━━━ RECORDS SHOWN ━━━

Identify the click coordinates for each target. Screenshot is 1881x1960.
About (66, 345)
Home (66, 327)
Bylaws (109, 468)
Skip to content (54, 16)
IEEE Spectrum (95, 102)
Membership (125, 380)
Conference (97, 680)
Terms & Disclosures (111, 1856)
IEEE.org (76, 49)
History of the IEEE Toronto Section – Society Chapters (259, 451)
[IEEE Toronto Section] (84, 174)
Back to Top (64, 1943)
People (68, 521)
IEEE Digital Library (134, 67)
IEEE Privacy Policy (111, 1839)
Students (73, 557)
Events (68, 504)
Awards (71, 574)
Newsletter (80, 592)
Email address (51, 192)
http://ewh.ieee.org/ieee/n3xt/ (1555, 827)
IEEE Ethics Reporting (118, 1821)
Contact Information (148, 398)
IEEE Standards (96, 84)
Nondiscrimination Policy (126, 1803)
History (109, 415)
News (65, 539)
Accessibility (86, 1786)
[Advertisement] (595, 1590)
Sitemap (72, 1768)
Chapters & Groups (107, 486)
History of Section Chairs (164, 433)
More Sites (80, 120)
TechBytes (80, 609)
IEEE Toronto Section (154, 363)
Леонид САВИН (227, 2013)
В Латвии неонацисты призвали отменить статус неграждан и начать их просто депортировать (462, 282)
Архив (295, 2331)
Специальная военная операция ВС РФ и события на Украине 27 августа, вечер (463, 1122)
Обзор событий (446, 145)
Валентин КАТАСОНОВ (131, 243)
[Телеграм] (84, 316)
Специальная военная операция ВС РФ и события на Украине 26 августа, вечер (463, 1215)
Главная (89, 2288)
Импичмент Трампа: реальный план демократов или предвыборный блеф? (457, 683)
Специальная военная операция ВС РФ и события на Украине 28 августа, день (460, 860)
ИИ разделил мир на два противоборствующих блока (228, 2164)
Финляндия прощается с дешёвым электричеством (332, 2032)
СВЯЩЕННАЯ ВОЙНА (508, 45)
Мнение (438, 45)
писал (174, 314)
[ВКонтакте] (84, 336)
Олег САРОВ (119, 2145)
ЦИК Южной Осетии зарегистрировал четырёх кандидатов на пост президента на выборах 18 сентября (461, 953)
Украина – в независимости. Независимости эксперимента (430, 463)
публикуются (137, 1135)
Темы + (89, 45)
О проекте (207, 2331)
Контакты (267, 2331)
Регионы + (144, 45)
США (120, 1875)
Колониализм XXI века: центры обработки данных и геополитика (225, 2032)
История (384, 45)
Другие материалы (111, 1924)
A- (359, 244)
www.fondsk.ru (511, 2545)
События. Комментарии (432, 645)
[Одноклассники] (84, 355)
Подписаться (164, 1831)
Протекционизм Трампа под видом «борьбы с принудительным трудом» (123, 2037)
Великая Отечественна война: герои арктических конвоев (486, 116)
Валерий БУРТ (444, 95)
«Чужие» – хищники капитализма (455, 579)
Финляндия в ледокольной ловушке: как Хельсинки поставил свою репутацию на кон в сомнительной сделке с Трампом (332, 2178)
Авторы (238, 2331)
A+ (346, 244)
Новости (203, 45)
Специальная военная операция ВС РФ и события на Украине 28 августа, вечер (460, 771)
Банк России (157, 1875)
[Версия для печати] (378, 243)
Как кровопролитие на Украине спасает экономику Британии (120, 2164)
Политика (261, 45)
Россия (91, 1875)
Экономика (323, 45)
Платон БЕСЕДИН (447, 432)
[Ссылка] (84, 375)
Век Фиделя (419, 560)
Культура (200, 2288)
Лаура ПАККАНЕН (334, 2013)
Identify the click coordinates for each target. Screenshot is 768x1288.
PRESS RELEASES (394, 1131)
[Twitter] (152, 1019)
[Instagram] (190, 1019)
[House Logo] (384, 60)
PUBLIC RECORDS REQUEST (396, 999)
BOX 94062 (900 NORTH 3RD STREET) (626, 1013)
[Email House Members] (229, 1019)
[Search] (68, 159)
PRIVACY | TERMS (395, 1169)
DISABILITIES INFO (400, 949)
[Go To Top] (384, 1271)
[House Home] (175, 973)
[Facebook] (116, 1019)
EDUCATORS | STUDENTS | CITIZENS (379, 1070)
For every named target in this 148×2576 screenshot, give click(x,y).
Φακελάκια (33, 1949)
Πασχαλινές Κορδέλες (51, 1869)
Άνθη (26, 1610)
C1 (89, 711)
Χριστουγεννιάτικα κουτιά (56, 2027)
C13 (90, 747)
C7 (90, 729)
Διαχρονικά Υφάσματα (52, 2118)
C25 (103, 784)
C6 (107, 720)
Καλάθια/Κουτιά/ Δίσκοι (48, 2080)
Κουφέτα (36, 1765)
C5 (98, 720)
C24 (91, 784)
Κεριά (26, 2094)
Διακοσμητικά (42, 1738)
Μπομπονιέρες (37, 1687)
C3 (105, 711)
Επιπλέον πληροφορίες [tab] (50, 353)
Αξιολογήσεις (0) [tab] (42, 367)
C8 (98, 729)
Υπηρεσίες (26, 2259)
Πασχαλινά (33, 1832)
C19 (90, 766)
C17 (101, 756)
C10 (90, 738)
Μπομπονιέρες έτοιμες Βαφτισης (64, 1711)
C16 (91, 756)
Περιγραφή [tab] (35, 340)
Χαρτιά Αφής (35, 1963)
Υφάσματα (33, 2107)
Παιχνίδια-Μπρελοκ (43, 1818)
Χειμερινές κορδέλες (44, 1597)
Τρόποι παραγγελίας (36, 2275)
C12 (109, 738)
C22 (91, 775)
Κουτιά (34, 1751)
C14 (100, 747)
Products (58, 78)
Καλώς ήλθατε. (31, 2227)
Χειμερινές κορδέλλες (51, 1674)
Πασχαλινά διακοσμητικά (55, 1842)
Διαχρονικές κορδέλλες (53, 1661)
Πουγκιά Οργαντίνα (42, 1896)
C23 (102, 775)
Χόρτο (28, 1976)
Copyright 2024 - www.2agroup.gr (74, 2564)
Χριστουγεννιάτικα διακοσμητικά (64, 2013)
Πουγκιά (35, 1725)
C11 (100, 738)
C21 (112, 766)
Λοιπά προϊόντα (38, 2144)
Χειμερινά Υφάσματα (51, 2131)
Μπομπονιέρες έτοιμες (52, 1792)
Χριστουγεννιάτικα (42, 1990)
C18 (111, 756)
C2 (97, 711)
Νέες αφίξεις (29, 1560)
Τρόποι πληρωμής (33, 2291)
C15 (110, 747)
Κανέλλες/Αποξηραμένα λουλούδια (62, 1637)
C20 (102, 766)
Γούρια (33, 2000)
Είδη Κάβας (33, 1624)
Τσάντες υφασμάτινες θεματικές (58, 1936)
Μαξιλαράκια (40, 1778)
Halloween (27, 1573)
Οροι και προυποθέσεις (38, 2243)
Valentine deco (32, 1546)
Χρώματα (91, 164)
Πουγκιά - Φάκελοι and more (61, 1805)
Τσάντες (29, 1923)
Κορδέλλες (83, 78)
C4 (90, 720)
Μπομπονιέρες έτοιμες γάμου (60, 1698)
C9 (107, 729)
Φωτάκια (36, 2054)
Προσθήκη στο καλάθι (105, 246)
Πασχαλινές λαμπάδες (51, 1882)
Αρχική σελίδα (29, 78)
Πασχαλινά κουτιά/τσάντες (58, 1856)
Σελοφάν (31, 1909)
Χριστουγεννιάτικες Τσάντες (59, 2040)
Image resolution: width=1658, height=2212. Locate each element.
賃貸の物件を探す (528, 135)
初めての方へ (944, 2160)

━━━

From the records above, reproduce exactly the lines from the one with "[Одноклассники] (84, 355)" to the one with "капитализма (455, 579)", both included, and no others.

[Одноклассники] (84, 355)
Подписаться (164, 1831)
Протекционизм Трампа под видом «борьбы с принудительным трудом» (123, 2037)
Великая Отечественна война: герои арктических конвоев (486, 116)
Валерий БУРТ (444, 95)
«Чужие» – хищники капитализма (455, 579)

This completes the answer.